Is race the most important issue confronting the city of Chicago? Reading today's edition of the Sun-Times, you might think it is. Mayor Daley, armed ...
Is race the most important issue confronting the city of Chicago? Reading today's edition of the Sun-Times, you might think it is.
Mayor Daley, armed with the votes to sustain his veto of an anti-Wal-Mart bill, claims opponents of big box stores were motivated by race. "It was all right for the North and Southwest sides to get big boxes before this," the mayor said at a rally at a proposed Target store site. "No one said anything. All the sudden, when we talk about economic development in the black community, there's something wrong."
Meanwhile, supporters of Todd Stroger, an African American candidate for president of the Board of Alderman, are taking issue with a Web site that likens him to the nerdy TV character Urkel. One Stroger supporter said his white opponent is "playing the race card with coded language, like saying Todd Stroger is not qualified."
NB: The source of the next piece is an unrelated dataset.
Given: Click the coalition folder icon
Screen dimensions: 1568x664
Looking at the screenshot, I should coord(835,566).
I wouldn't want to be compared to Urkel, although I've been compared to worse. And only a fool or a liar would deny the continuing saliency of race to politics and practically every other intersection of public life. Who can forget the blatant racial appeals of the 1983 mayoral campaign in Chicago, when opponents of Harold Washington sang "Bye Bye Blackbird" and wore campaign buttons that pictured a crossed-out watermelon?
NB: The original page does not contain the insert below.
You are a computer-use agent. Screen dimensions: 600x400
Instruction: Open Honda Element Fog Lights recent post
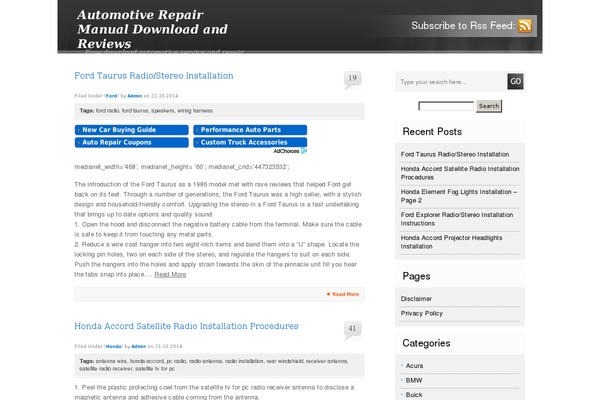click(x=459, y=194)
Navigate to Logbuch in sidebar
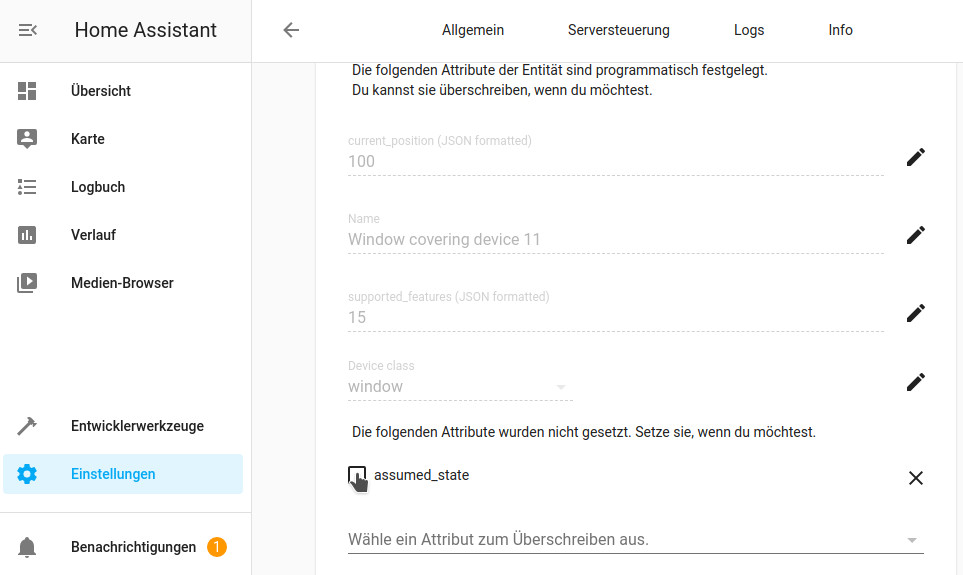The width and height of the screenshot is (963, 575). tap(98, 187)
I suspect the Stroger camp's instincts that belittlement is a proxy for race are correct. Yet I have sympathy for his opponent's spokesman, who calls the invocation of racism "the last refuge of a desperate campaign." There are indeed times when I wonder whether public complaints about racism haven't devolved, in many cases, into a cheap trick for politicians, an easy way to get attention from the media.